Lightfoot, a man steeped in Biblical history and one of the greatest Greek and Bible scholars of his day. Lightfoot did not :
regard the terms episkopos and presbyteros as entirely synonymous. He believed that the second of these had been taken over from the synagogue and was used especially to refer to the leaders of Jewish-Christian congregations, whereas episkopos was an equivalent term used mainly (if not exclusively) among the Gentiles. According to Lightfoot, the difference was one of flavour and reference, rather than one of substance, i.e., what we would now call an early example of ‘cultural contextualisation’.
A fuller discussion of the translation issues connected with the word “bishop” is offered in Loveday’s 2012 lecture in Chester, which I was lucky enough to be able to attend, and the text of which can be found here. Loveday concludes:
Overall what this shows is that most modern translators (even the Catholic JB) have virtually ruled out the possibility that there might be any bishops in the Bible, illustrating graphically how Bible translationreflects not only the changing faces of historical scholarship, but the tradition andecclesiology of the translators.
So yes, tell me firmly that the version of the Bible you use to confute me is from your tradition and accepts its traditional ecclesiology, and I will respond, of course it does, but what it does not do is what Scoop says it does, and shows there were no women bishops. It shows, depending on your ecclesiology and translation that there were no bishops in the Bible until translators put them there.
A reasonable riposte, with which I would agree, would be to argue from tradition and to say that by the time of Ignatius there clearly was a model of what has been called a monarchical bishop, but that tells us only that by the early second century women may not have been playing the role we see them playing in Paul’s epistles. What it simply cannot do is to tell us that Paul was wrong in describing women as being in positions of leadership.
Paul tells is that in being baptised into Christ there is neither Jew nor Gentile. Some in the Jerusalem Church were so cross with him that they told Peter off for saying that the old Jewish diatary laws were a dead letter, and it took a heated conference in Jerusalem to decide that despite everything the Jewish Scriptures said on the issue, Paul was correct. Paul also said that in Christ there was neither male nor female. Are we asked to believe that he did not really mean this and that what he really meant was that there is a real distinction, and that in spite of the fact that women were playing leading roles, they were barred from positions such as “bishop” which did not actually exist in Paul’s day? You might argue that there was no equivalent of the Council of Jerusalem on the issue, and you would be right. But might that not mean that no-one thought the issue a problem? Women were taking leading roles, as we have seen, so what?
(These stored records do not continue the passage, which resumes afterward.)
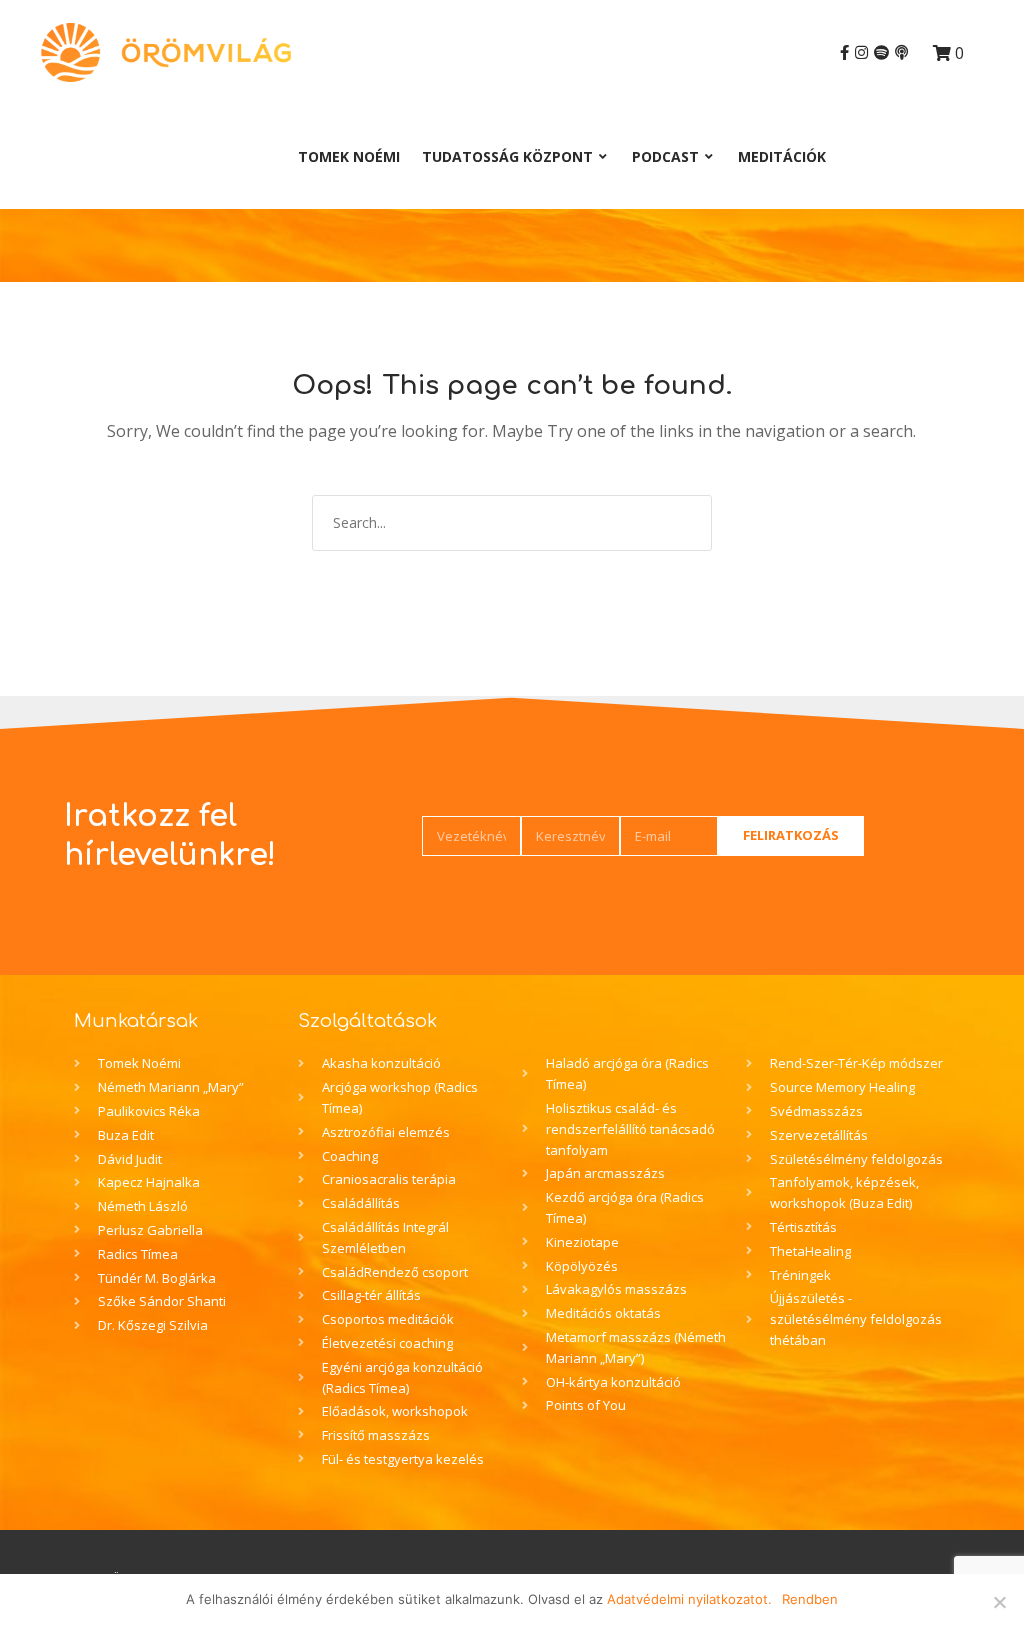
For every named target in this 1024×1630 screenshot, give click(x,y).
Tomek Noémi (349, 156)
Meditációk (782, 156)
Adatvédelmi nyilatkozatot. (689, 1599)
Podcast (665, 156)
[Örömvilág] (166, 52)
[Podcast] (901, 52)
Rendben (810, 1599)
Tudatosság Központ (507, 156)
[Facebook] (844, 52)
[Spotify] (881, 52)
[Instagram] (861, 52)
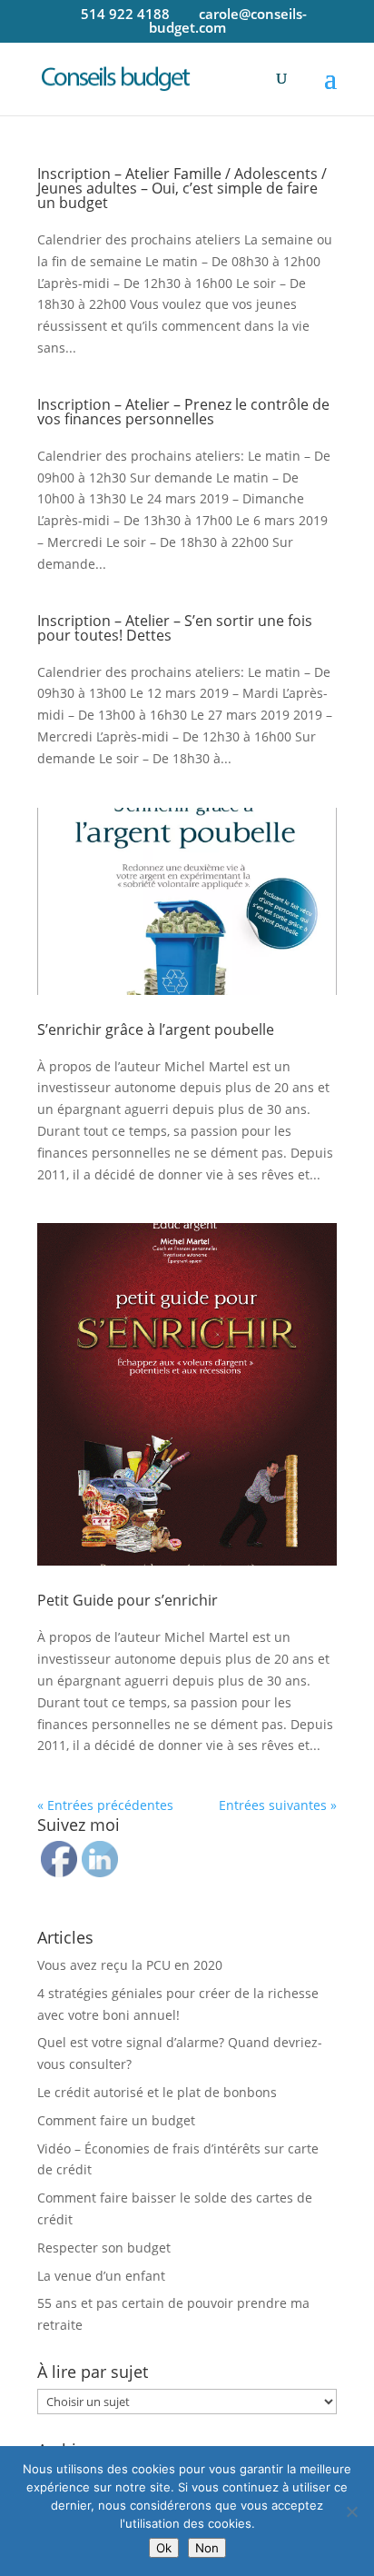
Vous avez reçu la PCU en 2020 (129, 1965)
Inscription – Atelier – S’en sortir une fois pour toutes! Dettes (174, 628)
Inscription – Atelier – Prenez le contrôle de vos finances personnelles (183, 411)
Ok (164, 2548)
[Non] (351, 2511)
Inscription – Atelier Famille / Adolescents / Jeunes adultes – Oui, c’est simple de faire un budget (182, 188)
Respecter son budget (104, 2247)
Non (207, 2548)
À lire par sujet (92, 2371)
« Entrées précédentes (105, 1805)
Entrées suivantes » (278, 1805)
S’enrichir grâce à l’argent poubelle (155, 1029)
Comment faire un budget (116, 2120)
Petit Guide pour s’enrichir (127, 1600)
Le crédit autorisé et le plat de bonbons (157, 2092)
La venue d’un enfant (101, 2275)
In short, unless we use tradition to say you can’t have women in positions of leadership in the church, you are on shaky ground basing yourself on Scripture alone, which is why what Scoop says works for his church and for him. But if your tradition does not teach that in some quasi-mystical manner a “priest” represents Christ at Calvary and that as Christ was a man, a priest must be, then even there, your ground for denying the ordination of women is not as firm as all that.
What I wish to suggest in closing, is that none of this is anything to do with strident feminism or modernity, it is to do with there being neither male nor female in Christ, and it is to do with doing justice to the role women have played and can play in the Church. If that also involves questioning the male version of events and that makes me a feminist, then I suppose I can live with that. But it is not the result of wanting to be on trend, but to be in Spirit with the apostolic church.